Angriff in der Zelle: Häftling vor Gericht
Von Teresa Sturm
Eigentlich haben sich H. und L. ganz gut verstanden. Die beiden Insassen der Justizanstalt Stein verbrachten hin und wieder Zeit gemeinsam. Am 25. Februar des Vorjahrs kam es aber zu einer heftigen Auseinandersetzung in einer Zelle, bei der der Angeklagte L. mit einer Rasierklinge verletzt haben soll. H. musste sich nun am Landesgericht Krems wegen versuchten Mordes verurteilen.
Bei dem letzten Termin musste der Prozess vertagt werden, weil der Angeklagte derart übermüdet war, dass er während der Befragung eingeschlafen war.
Gestern wirkte er umso aufmerksamer, wurde oft emotional und schrie die Staatsanwältin nach ihren Ausführungen an. Der Angeklagte besuchte den 34-jährigen L. am 25. Februar 2021 zur Mittagszeit in dessen Zelle. Dabei sei er von L. zuerst geküsst und dann sexuell belästigt worden.
Rasierklinge und Messer
„Ich habe gesagt, dass ich das nicht will“, sagt der Angeklagte. L. habe ein Buttermesser genommen und ihn damit bedroht. Das Messer habe er ihm aus der Hand geschlagen, es an sich genommen und ihn damit verletzt. „Ich wollte ihn nicht umbringen. Aber er ist mir körperlich überlegen. Ich habe Angst gehabt, dass er mich vergewaltigt“, sagt der 23-jährige Algerier. Daher habe er sich verteidigt.

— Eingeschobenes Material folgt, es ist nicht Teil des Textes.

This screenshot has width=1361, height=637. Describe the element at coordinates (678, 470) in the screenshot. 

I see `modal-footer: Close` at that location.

Weitere Verletzungen fügte H. dem Mithäftling mit einer Rasierklinge zu, die er im Gefängnis regelmäßig in seinem Mund trug, um sich gegebenenfalls zu verteidigen, zu. Er habe zwar gehört, dass L. anderen Männern bereits etwas angetan habe, es aber nicht geglaubt. „Ich habe nicht damit gerechnet, dass er so etwas einem anderen Araber antun könnte.“
Vollkommen anders schildert L. die Situation. Der 34-jährige Tunesier sagte aus, den Angeklagten nicht berührt zu haben. Zum Streit sei es gekommen, weil H. immer wieder von ihm forderte, dass er ihm Dinge kaufe. Dieses Mal habe er Tabak von ihm haben wollen. L. habe versucht, Tabak für den Mithäftling zu stehlen. In der Zelle habe der Angeklagte dann ein Buttermesser aus seiner Hosentasche gezogen. Während H. ihn mit der Rasierklinge verletzte, habe er mehrmals geschrien, dass er ihn umbringen wolle.

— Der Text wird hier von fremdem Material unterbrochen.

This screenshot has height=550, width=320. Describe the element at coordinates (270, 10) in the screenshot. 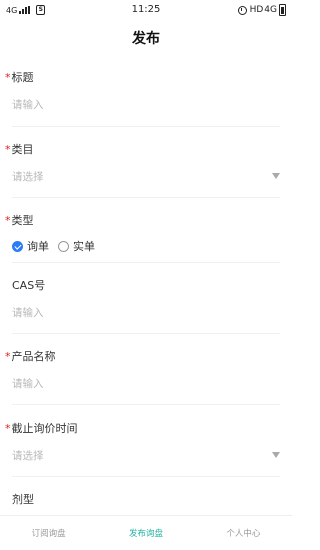

I see `network-type-right: 4G` at that location.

Laut Sachverständigem seien durch die Schnitte nur leichte Verletzungen entstanden. Hätte der Angeklagte L. aber ein paar Zentimeter daneben getroffen, hätte es lebensgefährlich sein können.
Daher handle es sich laut Staatsanwältin um versuchten Mord. Sie stellte den Angeklagten als unglaubwürdig dar. Es mache keinen Sinn, dass er sich mit dem 34-Jährigen in eine Zelle sperren lässt, wenn er diesem skeptisch gegenüber war.
Für die Verteidigerin habe es keinen Tötungsvorsatz gegeben. Laut ihr handle es sich um leichte Körperverletzung.